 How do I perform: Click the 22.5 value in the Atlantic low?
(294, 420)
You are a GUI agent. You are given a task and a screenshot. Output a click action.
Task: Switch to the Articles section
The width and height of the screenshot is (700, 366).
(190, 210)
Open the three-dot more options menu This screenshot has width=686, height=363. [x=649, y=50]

□ □ □ □ □ □ □

▸ TRY IT:
Every record above must be printed again exactly.

▸ SOLUTION TO THE PROBLEM:
 How do I perform: Click the 22.5 value in the Atlantic low?
(294, 420)
You are a GUI agent. You are given a task and a screenshot. Output a click action.
Task: Switch to the Articles section
The width and height of the screenshot is (700, 366).
(190, 210)
Open the three-dot more options menu This screenshot has width=686, height=363. [x=649, y=50]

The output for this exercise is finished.